她也醉了,睡得无比香甜,睡到护士来拔点滴都没有感觉,睡到……
太阳西下了,一名护士走过来对着南宫肇说:“先生,不好意思,按照规定,你们不能在急诊室过夜,所以……”如果是重症,医院可以让他们办理住院手续,但患者是小感冒,又已退烧,医院实在无法留人。
“我知道,不好意思。”南宫肇对护士轻点头,转身轻摇云芸。“小芸,醒一醒,如果你还想睡,我送你到汽车旅馆再睡。”
她还是闭着眼,又睡了大概两、三分钟,才迷迷糊糊打着哈欠。“唔……谁啊?”
“小芸,是我,南宫,你退烧了,点滴也打完了,你如果还想睡,我送你到汽车旅馆睡好下好?”
“南宫?”这个名宇一窜入脑海,她好像被雷劈了一下,霍地睁大眼。“真的是你,南宫!”
如果方才睡梦中带给她那种熟悉安全感的人是南宫肇,那么八年前,她差点肺炎,照顾她一天一夜,让她首度感受到温柔与深情的人又是谁?
那个拨动她少女心弦,教会她什么叫爱恋的男人,莫非是南宫肇,而不是夏侯封?
天啊!怎么会这样?她一直爱错了人,思念错了对象?
上帝,这个玩笑开大了!
第九章
南宫肇先带云芸去吃饭,吃饱后找一家干净的汽车旅馆休息,看她吃下药,躺在床上睡着后,再蹑手蹑脚走出去。

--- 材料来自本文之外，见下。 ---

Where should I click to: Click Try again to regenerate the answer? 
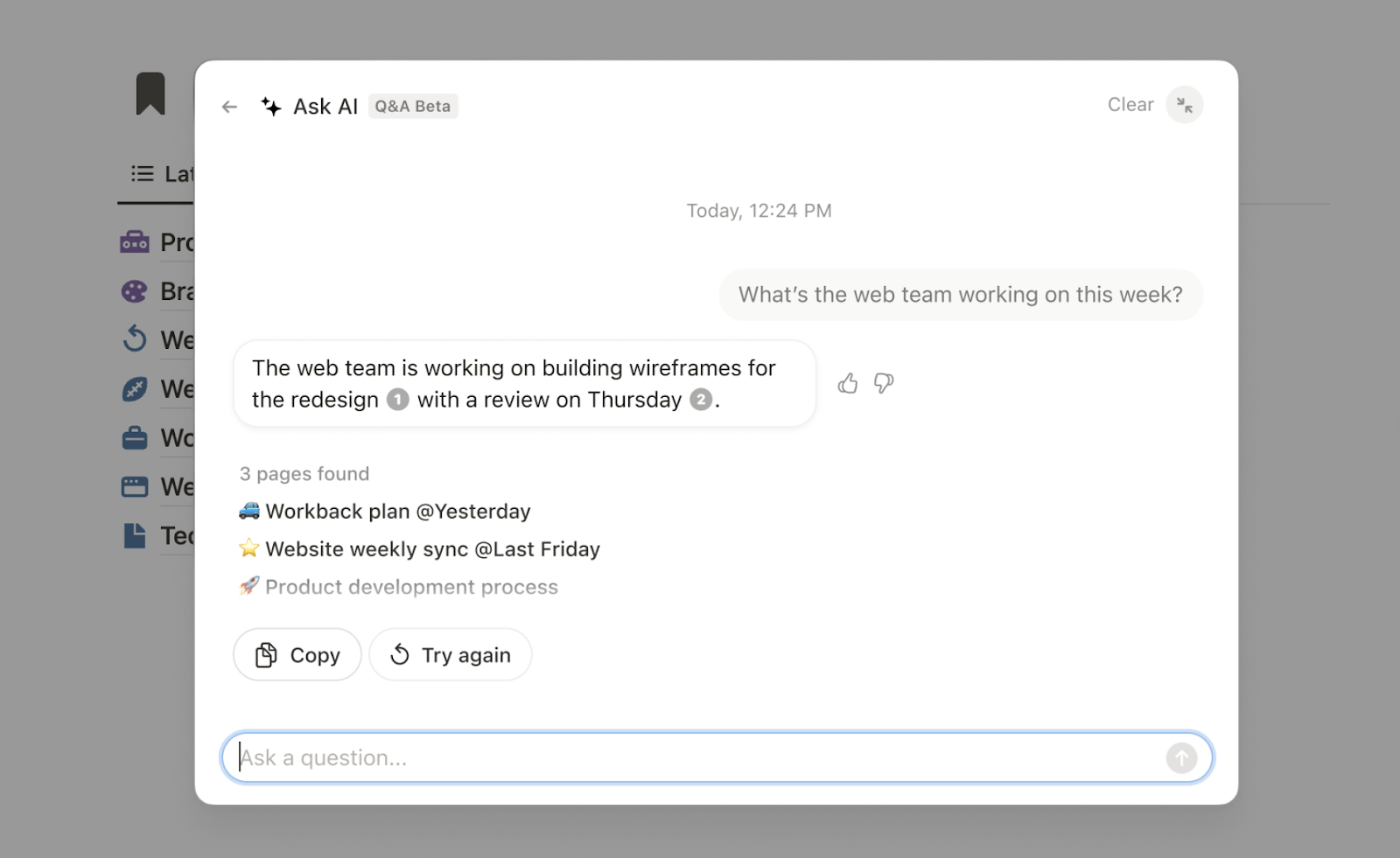(x=450, y=654)
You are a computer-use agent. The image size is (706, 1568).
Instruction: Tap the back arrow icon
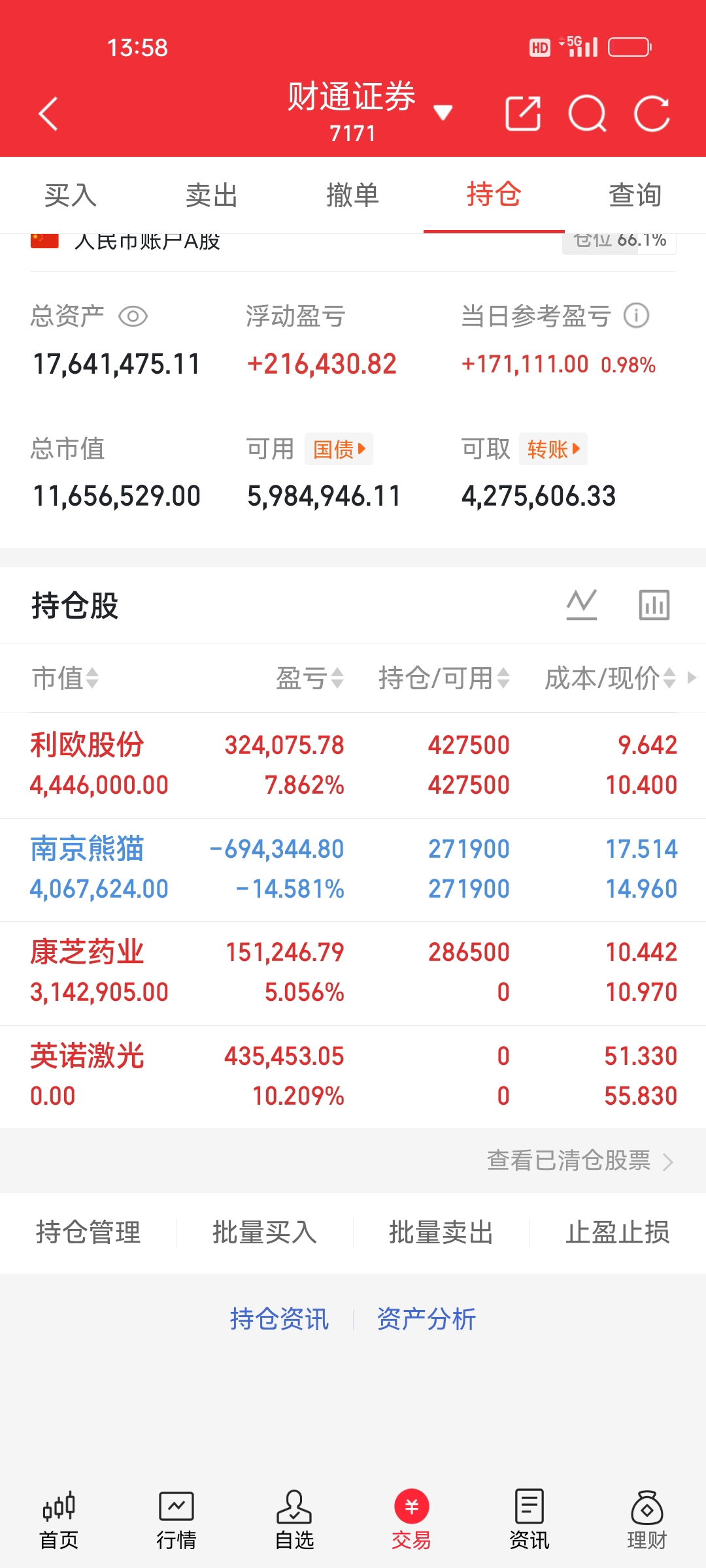[49, 114]
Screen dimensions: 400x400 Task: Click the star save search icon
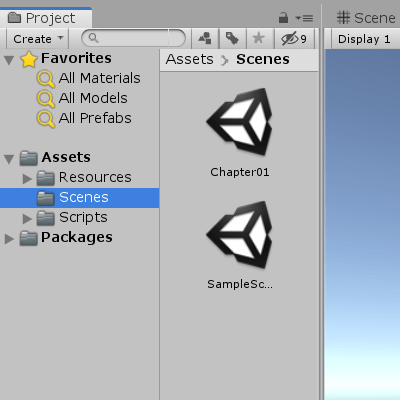pyautogui.click(x=259, y=39)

他没瞧见,他前脚刚离开,她便睁开了眼,神色复杂地望着他消失在房门外的身影。
她没问他要去哪里,因为不必问也知道,他一定又为她的事奔波去了。
居然到现在才发现,他待她比父母、朋友、情人还要更温柔体贴。
那她呢?
对他的感觉一直是混乱的,小学时,当他是同学;上了国中,他是最明白她心思的知己,虽然不常一起出去玩,但她有心事的时候绝对会跟他说。
高中的日子与国中差不多,直到大考完毕,她病了一场,她还记得南宫肇在烈日下背着她跑半个小时送她到医院的景象,更忘不了在她半昏半醒间,那握着她的手,在耳边轻语呢喃让她安心的温柔话语。
她恋上了睡梦中那个低沉的声音,第一次发现有人可以依靠、被人疼宠是件如此幸福的事。
曾经,她以为那个声音属于夏侯封,所以他一跟她表白,她立刻接受了。
然后南宫肇突然决定提前当兵……现在想来,他一定是因为她跟夏侯封在交往,为免触景伤情,才藉兵役躲开他们。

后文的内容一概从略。